■ Extracted information

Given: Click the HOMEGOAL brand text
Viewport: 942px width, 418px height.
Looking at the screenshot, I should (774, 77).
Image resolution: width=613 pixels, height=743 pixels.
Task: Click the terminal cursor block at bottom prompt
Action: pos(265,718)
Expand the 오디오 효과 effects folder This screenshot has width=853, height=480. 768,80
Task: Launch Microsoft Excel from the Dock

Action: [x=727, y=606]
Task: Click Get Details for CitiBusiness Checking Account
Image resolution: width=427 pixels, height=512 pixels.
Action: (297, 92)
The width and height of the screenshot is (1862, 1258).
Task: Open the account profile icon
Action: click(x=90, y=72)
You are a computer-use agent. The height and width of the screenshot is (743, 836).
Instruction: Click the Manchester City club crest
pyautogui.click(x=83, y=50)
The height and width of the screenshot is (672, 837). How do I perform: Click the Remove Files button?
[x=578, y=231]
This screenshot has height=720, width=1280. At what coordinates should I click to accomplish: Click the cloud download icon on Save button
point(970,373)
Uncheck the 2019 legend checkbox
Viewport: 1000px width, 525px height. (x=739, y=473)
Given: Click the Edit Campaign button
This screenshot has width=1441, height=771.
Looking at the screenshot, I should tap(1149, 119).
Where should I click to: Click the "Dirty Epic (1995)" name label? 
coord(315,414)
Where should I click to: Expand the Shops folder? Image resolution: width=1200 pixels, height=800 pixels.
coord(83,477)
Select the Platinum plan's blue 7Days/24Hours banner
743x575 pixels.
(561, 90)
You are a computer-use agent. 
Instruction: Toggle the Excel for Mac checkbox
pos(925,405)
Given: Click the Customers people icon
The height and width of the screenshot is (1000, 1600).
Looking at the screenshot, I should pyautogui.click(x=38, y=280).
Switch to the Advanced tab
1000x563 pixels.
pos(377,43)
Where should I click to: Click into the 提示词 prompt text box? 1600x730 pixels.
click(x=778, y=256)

■ Task
Repeat, exactly and in full, the records shown above.

■ Completed task
Given: Click the HOMEGOAL brand text
Viewport: 942px width, 418px height.
Looking at the screenshot, I should (774, 77).
Image resolution: width=613 pixels, height=743 pixels.
Task: Click the terminal cursor block at bottom prompt
Action: pos(265,718)
Expand the 오디오 효과 effects folder This screenshot has width=853, height=480. 768,80
Task: Launch Microsoft Excel from the Dock

Action: [x=727, y=606]
Task: Click Get Details for CitiBusiness Checking Account
Image resolution: width=427 pixels, height=512 pixels.
Action: (297, 92)
The width and height of the screenshot is (1862, 1258).
Task: Open the account profile icon
Action: click(x=90, y=72)
You are a computer-use agent. The height and width of the screenshot is (743, 836).
Instruction: Click the Manchester City club crest
pyautogui.click(x=83, y=50)
The height and width of the screenshot is (672, 837). How do I perform: Click the Remove Files button?
[x=578, y=231]
This screenshot has height=720, width=1280. At what coordinates should I click to accomplish: Click the cloud download icon on Save button
point(970,373)
Uncheck the 2019 legend checkbox
Viewport: 1000px width, 525px height. (x=739, y=473)
Given: Click the Edit Campaign button
This screenshot has width=1441, height=771.
Looking at the screenshot, I should tap(1149, 119).
Where should I click to: Click the "Dirty Epic (1995)" name label? 
coord(315,414)
Where should I click to: Expand the Shops folder? Image resolution: width=1200 pixels, height=800 pixels.
coord(83,477)
Select the Platinum plan's blue 7Days/24Hours banner
743x575 pixels.
(561, 90)
You are a computer-use agent. 
Instruction: Toggle the Excel for Mac checkbox
pos(925,405)
Given: Click the Customers people icon
The height and width of the screenshot is (1000, 1600).
Looking at the screenshot, I should pyautogui.click(x=38, y=280).
Switch to the Advanced tab
1000x563 pixels.
pos(377,43)
Where should I click to: Click into the 提示词 prompt text box? 1600x730 pixels.
click(x=778, y=256)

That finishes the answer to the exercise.